Wenn wir also Einsamkeit in unserer Gesellschaft verringern wollen, dann sollten wir uns vor allem fragen – investieren wir genügend in diese Orte des Zusammenlebens? Halten wir daran fest, dass Innenstädte Orte des Konsumierens sind oder nutzen wir leerstehende Räume, um alternative gemeinschaftliche Strukturen zu schaffen? Erhalten wir Jugendzentren, stützen wir nachbarschaftliche Strukturen, Mehrgenerationenhäuser? Investieren wir in Quartiersarbeit und in die soziale Arbeit? Das sind Fragen, die in vielen Kommunen vor Ort gerade verhandelt werden und die wir als Koalition unterstützen wollen. 

Und meine Überzeugung ist: Wenn wir Fragen der Teilhabe mehr in den Mittelpunkt unserer Überlegungen stellen und wenn wir daran arbeiten, Hürden für Menschen in der Gesellschaft abzubauen – dann werden wir schon große Schritte in Richtung mehr Gemeinschaft und weniger Einsamkeit gehen.

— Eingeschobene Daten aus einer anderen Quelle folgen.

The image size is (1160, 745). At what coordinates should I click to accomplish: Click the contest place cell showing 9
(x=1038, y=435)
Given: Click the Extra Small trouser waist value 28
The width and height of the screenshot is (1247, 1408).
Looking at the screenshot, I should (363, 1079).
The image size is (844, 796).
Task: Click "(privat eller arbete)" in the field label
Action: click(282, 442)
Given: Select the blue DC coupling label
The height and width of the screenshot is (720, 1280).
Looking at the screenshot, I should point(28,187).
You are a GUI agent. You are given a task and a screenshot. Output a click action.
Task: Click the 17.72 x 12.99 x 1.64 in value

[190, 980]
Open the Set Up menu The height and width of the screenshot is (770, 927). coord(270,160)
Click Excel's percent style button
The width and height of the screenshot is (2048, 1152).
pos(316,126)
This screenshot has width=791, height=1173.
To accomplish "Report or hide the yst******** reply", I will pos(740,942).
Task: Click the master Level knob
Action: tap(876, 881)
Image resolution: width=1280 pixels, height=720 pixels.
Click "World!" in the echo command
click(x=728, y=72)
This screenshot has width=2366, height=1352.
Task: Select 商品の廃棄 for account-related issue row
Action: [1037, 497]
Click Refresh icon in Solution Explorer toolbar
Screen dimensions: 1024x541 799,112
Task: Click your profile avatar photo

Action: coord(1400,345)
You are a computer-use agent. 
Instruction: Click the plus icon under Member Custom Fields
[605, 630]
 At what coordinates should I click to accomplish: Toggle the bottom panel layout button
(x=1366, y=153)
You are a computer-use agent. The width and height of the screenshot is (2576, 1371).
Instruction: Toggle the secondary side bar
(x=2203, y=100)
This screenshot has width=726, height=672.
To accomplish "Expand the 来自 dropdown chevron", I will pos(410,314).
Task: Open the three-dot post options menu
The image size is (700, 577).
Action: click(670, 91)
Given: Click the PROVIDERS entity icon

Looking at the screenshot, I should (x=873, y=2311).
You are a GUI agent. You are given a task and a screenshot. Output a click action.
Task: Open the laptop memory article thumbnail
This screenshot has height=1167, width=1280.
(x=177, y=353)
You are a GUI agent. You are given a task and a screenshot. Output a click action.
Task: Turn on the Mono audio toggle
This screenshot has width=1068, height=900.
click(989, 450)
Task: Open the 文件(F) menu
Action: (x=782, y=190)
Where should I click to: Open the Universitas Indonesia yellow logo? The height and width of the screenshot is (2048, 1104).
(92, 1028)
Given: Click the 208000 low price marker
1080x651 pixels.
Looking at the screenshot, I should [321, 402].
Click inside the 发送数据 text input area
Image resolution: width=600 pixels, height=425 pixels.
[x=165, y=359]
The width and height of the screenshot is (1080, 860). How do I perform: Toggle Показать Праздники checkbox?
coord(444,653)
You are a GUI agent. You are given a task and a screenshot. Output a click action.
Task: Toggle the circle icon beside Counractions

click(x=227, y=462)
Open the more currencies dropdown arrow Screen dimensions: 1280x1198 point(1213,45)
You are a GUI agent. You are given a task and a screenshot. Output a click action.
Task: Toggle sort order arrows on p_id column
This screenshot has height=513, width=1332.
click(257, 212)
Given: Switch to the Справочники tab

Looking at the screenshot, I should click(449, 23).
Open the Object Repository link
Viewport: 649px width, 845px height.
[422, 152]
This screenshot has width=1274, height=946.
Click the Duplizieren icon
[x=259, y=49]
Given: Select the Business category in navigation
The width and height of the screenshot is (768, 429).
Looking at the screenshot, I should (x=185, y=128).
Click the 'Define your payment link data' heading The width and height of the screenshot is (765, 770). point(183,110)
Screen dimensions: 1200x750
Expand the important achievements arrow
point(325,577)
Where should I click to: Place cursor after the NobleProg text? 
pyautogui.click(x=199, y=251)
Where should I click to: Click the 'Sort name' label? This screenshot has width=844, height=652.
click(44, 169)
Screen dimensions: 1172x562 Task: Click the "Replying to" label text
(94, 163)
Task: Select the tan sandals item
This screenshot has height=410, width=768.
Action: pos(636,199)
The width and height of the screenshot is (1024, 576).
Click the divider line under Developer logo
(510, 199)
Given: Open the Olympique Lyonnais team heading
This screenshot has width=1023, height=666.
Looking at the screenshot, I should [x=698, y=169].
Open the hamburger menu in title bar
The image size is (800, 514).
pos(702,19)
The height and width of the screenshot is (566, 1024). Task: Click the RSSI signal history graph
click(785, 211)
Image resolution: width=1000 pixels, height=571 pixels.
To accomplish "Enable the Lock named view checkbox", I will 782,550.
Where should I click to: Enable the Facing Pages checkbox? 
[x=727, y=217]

Abschließend möchte ich betonen, dass es wichtig ist, dass wir hier konstruktiv zusammenarbeiten, um das Problem der Einsamkeit anzugehen. Wir müssen uns dafür einsetzen, dass jeder Mensch in unserer Gesellschaft die Möglichkeit hat, eine unterstützende Gemeinschaft zu finden und sich sozial verbunden zu fühlen. Daher freue ich mich auf die gemeinsame Beratung im Ausschuss.